Dutch director Sacha Polak has revealed further details of her first English-language project, Vita and Virginia.

The film, based on the play by Eileen Atkins, tells the story of the passionate love affair between writers Virginia Woolf and Vita Sackville-West. Both women were members of the free thinking Bloomsbury set but their lesbian affair scandalised parts of British society. Sackville-West was married to the celebrated politician and diarist, Harold Nicholson. 

Romola Garai has come on board to play Sackville-West. 

“She (Garai) is so interesting and sexy. She will be the perfect Vita,” said Polak, who was at this year’s Berlinale with new film Zurich, sold by Beta.

The part of Woolf will be cast shortly. Polak insists that her film’s Woolf won’t be the “gloomy” and “depressing” figure with the prosthetic nose played by Nicole Kidman in The Hours.

“We are keen on showing another Virginia Woolf, a funny one and one that was really lively.”

The period biopic, recently presented at the Rotterdam coproduction market CineMart, is being produced by Evangelo Kioussis and Bill Shepherd through London-based Mirror Productions.

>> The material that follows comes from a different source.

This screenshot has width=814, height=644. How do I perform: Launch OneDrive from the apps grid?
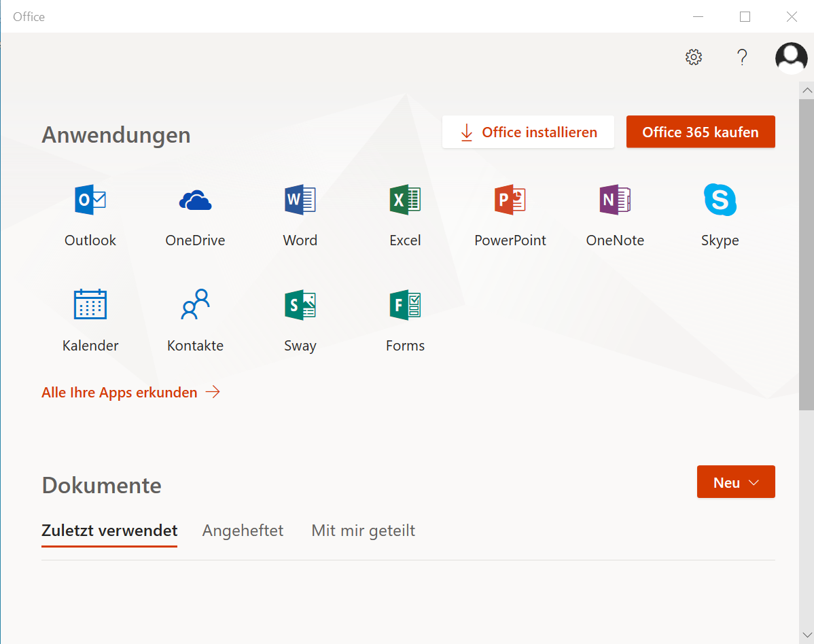tap(195, 200)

The hope is to shoot in the early autumn.

A final draft of the screenplay is currently being polished and sales agent is expected to be announced shortly. The producers came to Polak after seeing her feature, Hemel.

Polak has been researching the project intensively: “For the last year, I have been reading and reading and reading, because everybody in the Bloomsbury group has either written a book or there have been diaries published by them.”

The aim is to shoot in the actual locations including Sissinghurst, where Sackville-West helped create a famous garden.

Polak is the second Dutch director to have tackled a Virginia Woolf-themed feature, following on from Marleen Gorris who directed a version of Woolf’s Mrs Dalloway (1997) starring Vanessa Redgrave.

“I think it is really good that - for this project - I am an outsider and I can look on it in a fresh way,” said Polak.

“I have the feeling that in England, everybody has a strong opinion about Virginia Woolf. Either they love her of they think that the best thing she ever did was commit suicide. I am learning every day to love her more and to be more intrigued by her.

“This story has not been told yet. I think it is a really powerful love story with danger in it. You have people that burn and people that get burned.”

Woolf drowned herself in 1941. Sackville-West died in 1962.